Listing
— start —

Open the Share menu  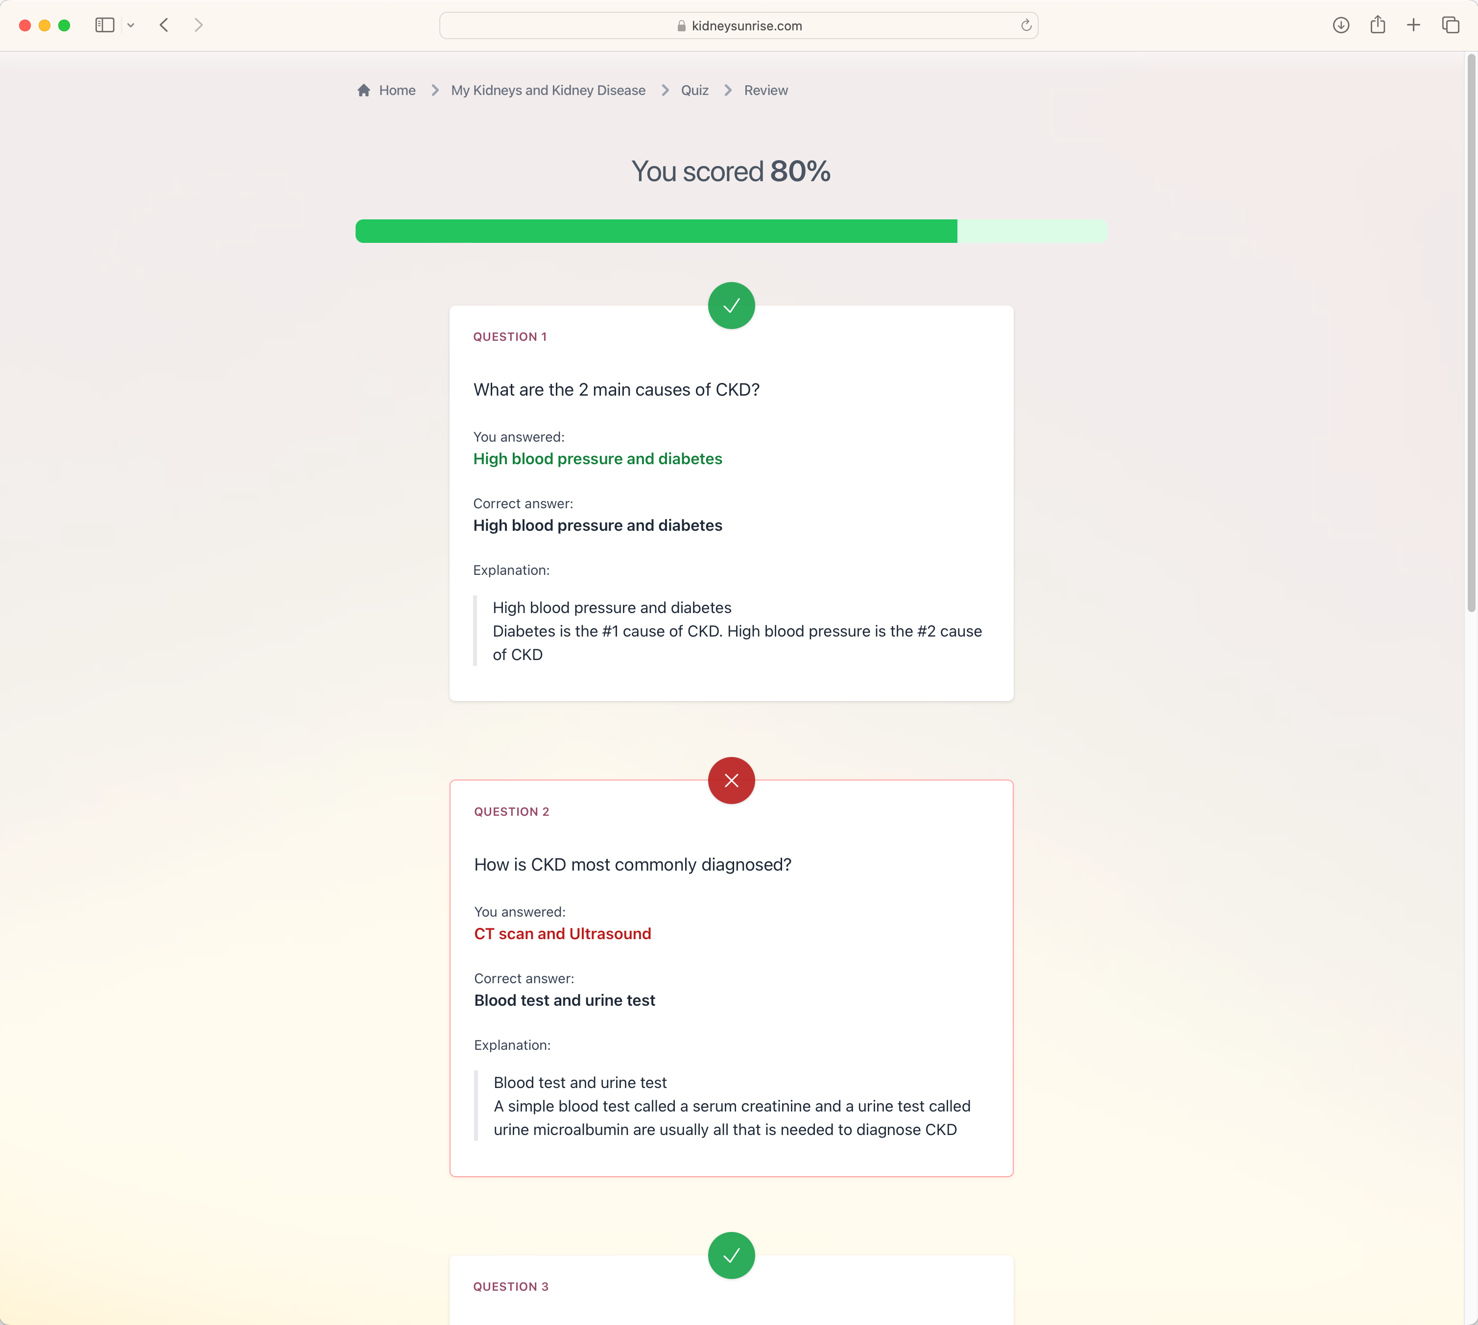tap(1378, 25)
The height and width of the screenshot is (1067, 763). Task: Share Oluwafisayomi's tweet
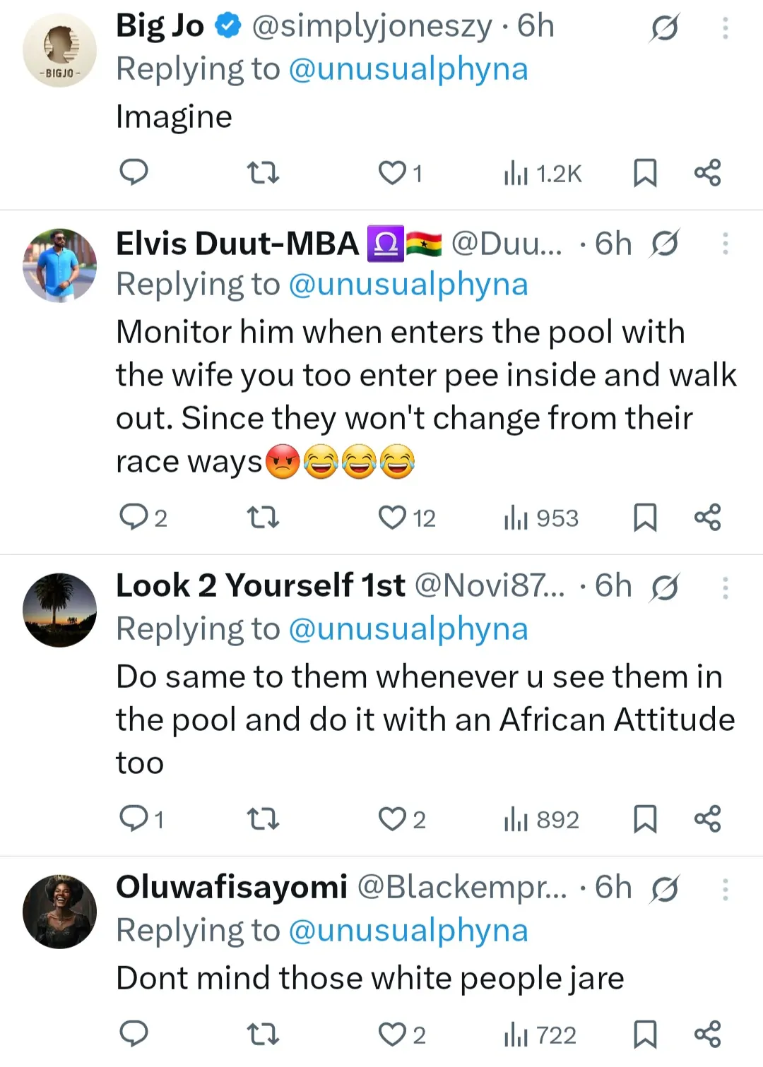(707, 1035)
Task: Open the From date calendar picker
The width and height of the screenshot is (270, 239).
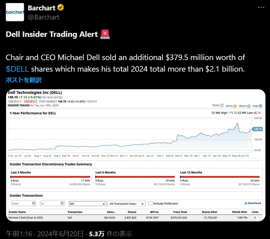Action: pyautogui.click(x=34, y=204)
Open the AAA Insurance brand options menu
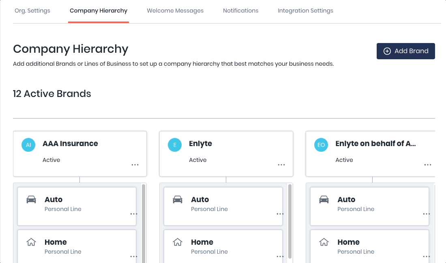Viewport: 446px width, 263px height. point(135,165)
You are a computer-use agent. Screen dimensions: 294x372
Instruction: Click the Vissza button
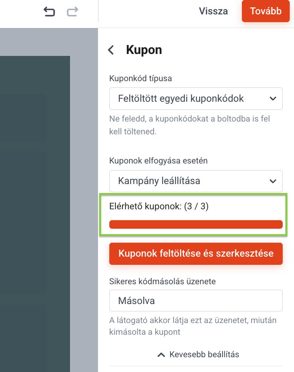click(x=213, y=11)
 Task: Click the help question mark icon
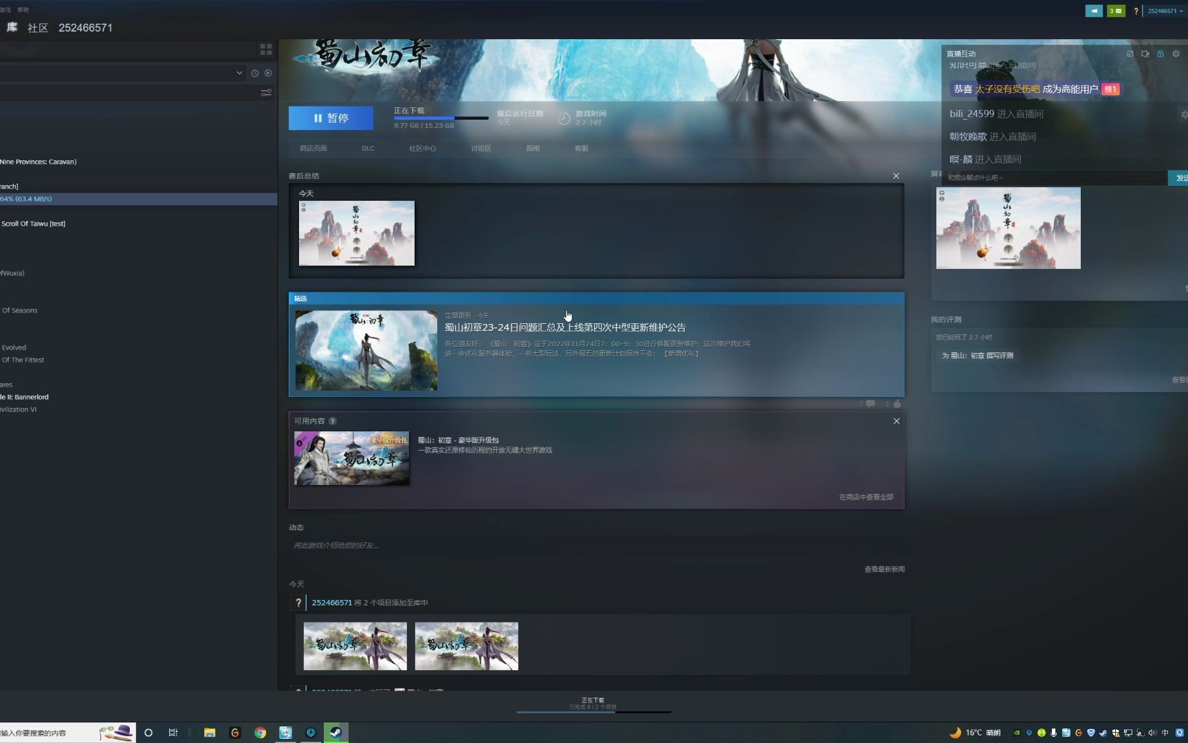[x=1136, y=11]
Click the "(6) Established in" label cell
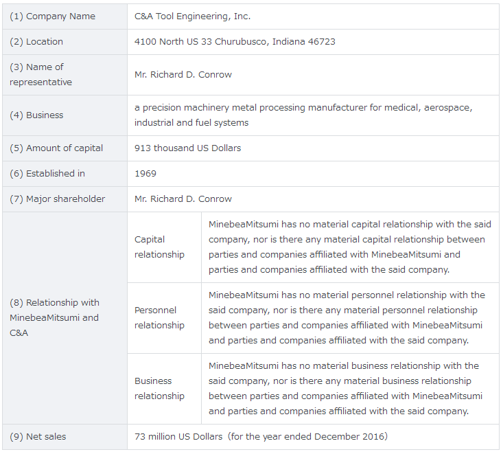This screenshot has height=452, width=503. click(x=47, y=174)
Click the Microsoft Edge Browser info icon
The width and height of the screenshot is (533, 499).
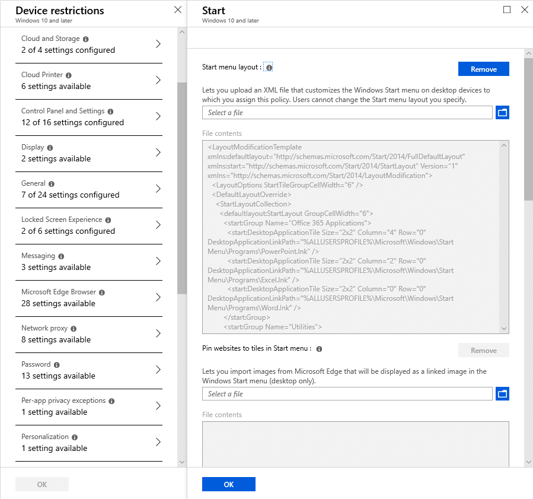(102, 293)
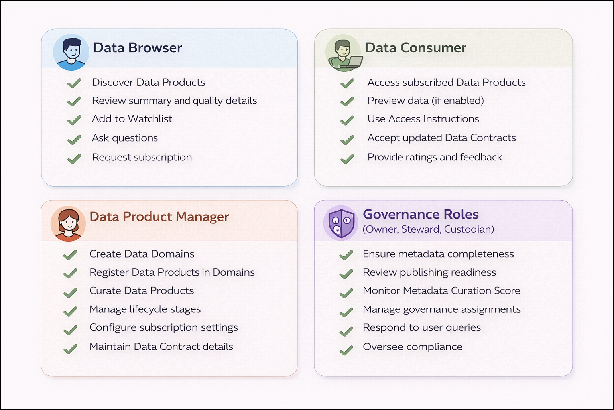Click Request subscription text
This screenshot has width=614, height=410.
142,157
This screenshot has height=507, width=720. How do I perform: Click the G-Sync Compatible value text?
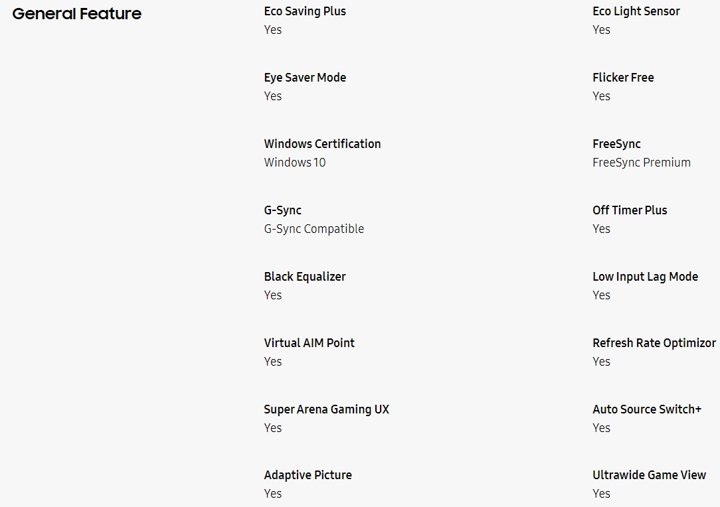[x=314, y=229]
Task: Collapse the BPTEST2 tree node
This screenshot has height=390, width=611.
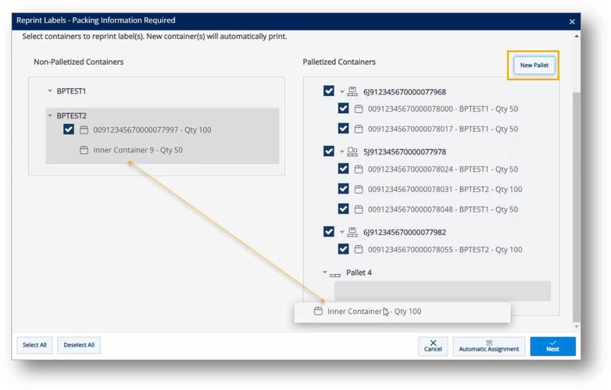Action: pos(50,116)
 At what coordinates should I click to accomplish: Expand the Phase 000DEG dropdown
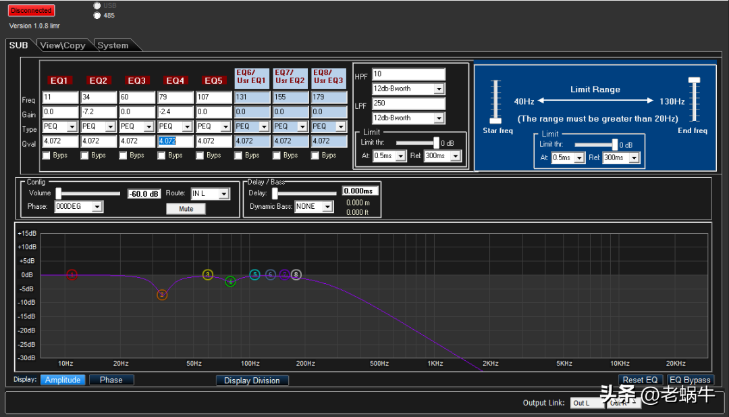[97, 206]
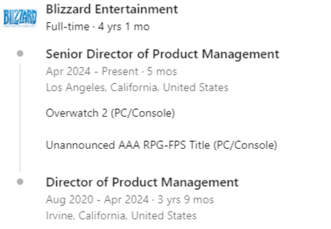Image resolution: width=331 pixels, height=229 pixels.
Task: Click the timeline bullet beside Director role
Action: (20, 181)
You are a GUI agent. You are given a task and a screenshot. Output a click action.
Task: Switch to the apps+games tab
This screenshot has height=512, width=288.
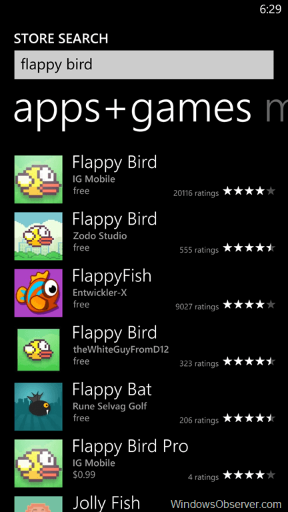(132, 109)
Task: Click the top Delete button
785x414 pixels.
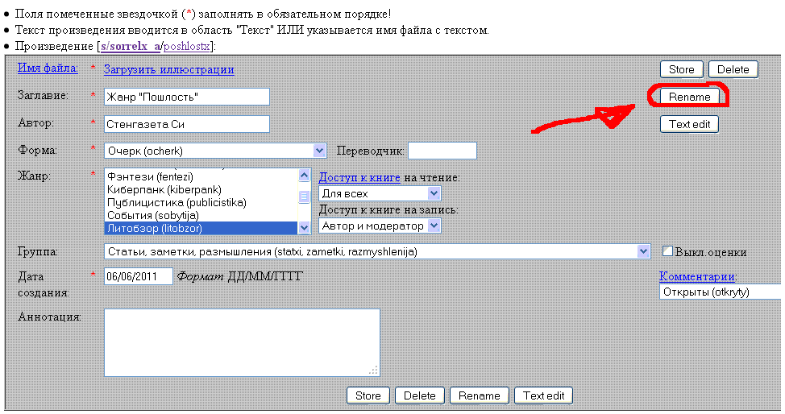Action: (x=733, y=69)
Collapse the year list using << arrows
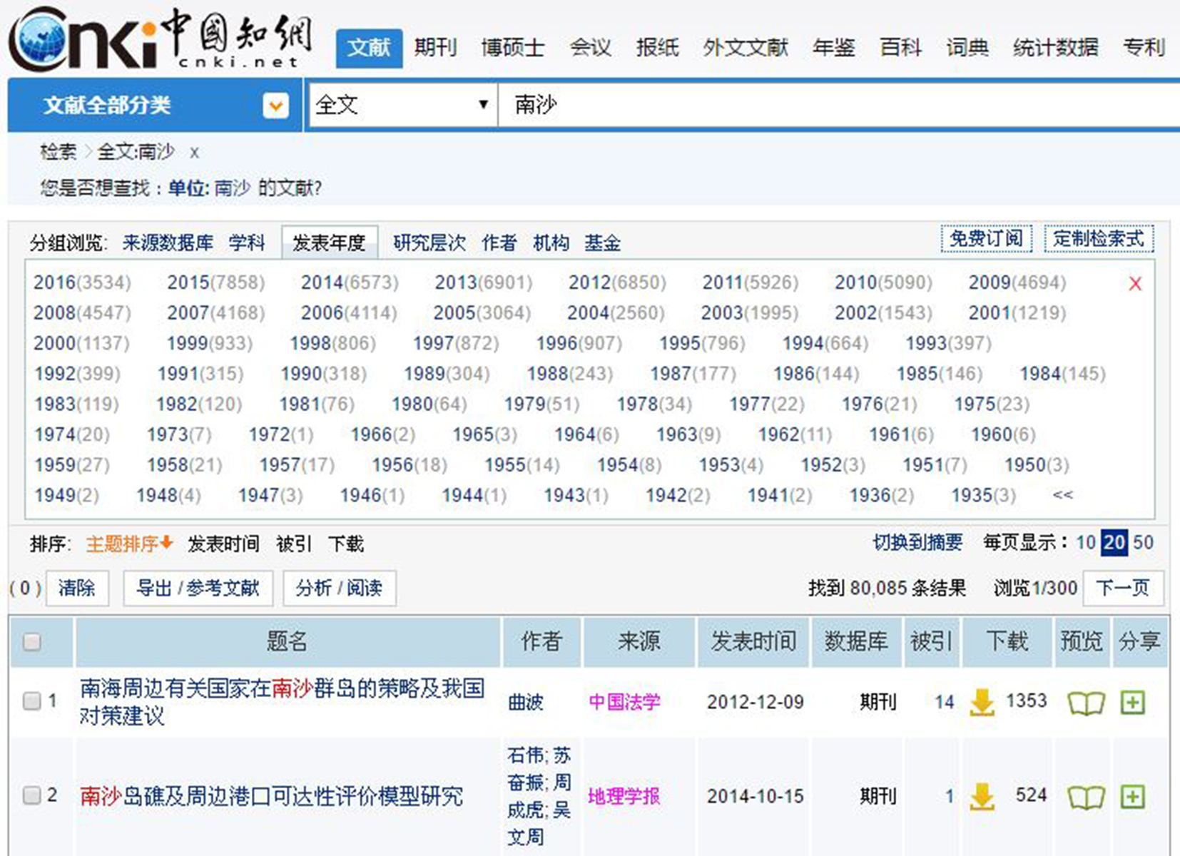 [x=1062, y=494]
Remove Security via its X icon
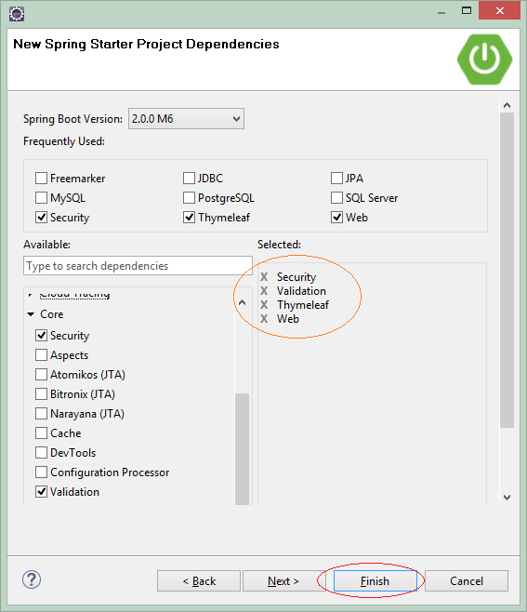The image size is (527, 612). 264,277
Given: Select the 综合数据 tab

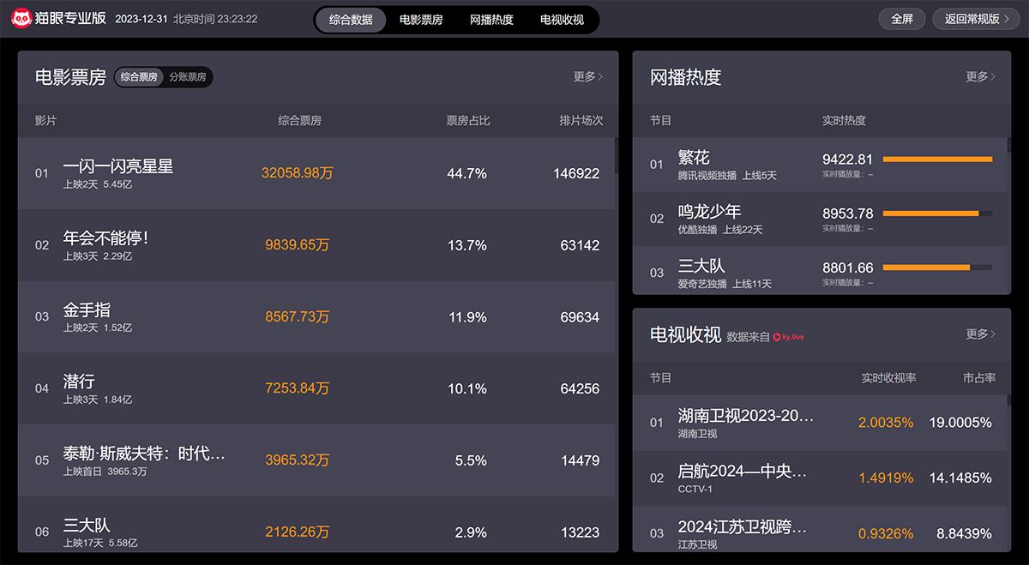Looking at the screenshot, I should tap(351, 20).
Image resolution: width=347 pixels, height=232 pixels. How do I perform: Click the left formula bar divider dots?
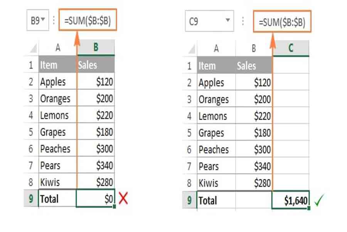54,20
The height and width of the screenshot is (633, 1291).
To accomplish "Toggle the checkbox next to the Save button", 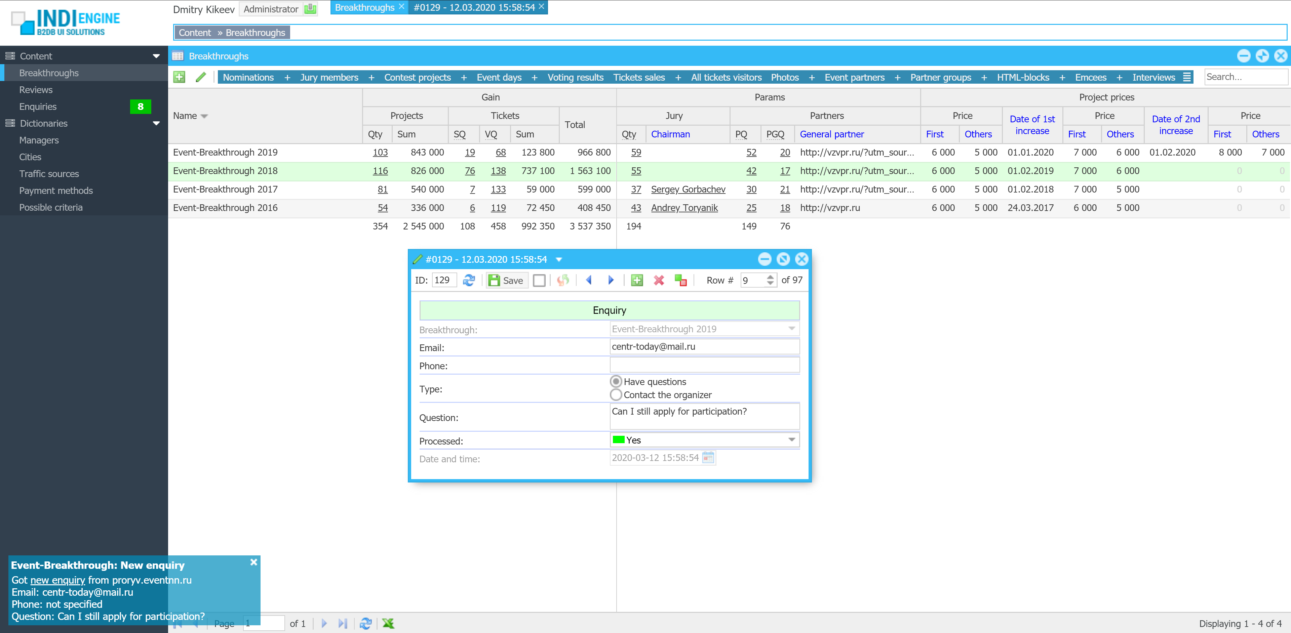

— end —

Task objective
Can you copy the lines starting with the line that contains "Click the Microsoft Edge Browser info icon" and going on through the line that contains "[x=1062, y=494]", leaving the pictures out of your answer?

Result
Click the Microsoft Edge Browser info icon
The width and height of the screenshot is (533, 499).
(102, 293)
Click Request subscription text
This screenshot has width=614, height=410.
142,157
This screenshot has height=507, width=720. How do I perform: Click the G-Sync Compatible value text?
[x=314, y=229]
Task: Collapse the BPTEST2 tree node
This screenshot has height=390, width=611.
Action: pos(50,116)
 At what coordinates should I click to accomplish: Expand the Phase 000DEG dropdown
[97, 206]
Image resolution: width=331 pixels, height=229 pixels.
Task: Click the timeline bullet beside Director role
Action: (20, 181)
You are a GUI agent. You are given a task and a screenshot. Output a click action.
Task: Switch to the apps+games tab
This screenshot has height=512, width=288.
(132, 109)
Task: Click the top Delete button
785x414 pixels.
Action: (x=733, y=69)
Collapse the year list using << arrows
 [x=1062, y=494]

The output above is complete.